(Records to process)
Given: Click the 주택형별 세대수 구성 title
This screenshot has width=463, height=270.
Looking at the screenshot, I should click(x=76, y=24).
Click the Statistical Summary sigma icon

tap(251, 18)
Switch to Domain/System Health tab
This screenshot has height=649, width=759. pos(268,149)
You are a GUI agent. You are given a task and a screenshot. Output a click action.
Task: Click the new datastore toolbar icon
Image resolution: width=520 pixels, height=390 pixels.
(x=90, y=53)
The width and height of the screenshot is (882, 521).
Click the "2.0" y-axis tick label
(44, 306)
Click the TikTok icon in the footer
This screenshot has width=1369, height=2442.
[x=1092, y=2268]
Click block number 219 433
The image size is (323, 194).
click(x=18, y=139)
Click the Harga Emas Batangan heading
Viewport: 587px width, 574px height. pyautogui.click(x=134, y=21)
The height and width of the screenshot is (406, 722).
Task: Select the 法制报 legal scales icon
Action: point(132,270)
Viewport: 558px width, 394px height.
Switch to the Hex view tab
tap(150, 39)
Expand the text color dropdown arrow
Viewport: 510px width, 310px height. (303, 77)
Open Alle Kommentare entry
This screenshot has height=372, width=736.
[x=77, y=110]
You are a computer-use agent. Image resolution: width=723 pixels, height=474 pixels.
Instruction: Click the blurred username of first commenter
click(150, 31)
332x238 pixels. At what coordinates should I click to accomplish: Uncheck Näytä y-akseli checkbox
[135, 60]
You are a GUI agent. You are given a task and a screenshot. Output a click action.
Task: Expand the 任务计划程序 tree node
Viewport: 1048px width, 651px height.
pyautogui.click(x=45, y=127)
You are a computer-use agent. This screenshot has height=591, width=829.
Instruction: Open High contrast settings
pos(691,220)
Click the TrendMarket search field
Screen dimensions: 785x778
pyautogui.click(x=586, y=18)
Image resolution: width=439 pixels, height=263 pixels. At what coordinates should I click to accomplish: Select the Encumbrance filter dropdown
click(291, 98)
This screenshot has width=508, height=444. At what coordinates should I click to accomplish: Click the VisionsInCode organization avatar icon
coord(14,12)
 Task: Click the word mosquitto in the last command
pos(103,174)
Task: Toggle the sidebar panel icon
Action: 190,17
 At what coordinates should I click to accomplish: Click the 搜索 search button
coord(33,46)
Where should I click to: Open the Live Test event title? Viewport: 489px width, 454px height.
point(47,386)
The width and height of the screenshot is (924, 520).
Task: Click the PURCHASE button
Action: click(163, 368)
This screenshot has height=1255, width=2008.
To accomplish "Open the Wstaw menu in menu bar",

(Prompt) Copy out the lines from the line with "Where should I" through the end of the lines, keeping each one unchanged.

(The reply)
Where should I click to: Open the Live Test event title? Viewport: 489px width, 454px height.
point(47,386)
The width and height of the screenshot is (924, 520).
Task: Click the PURCHASE button
Action: click(163, 368)
This screenshot has height=1255, width=2008.
To accomplish "Open the Wstaw menu in menu bar",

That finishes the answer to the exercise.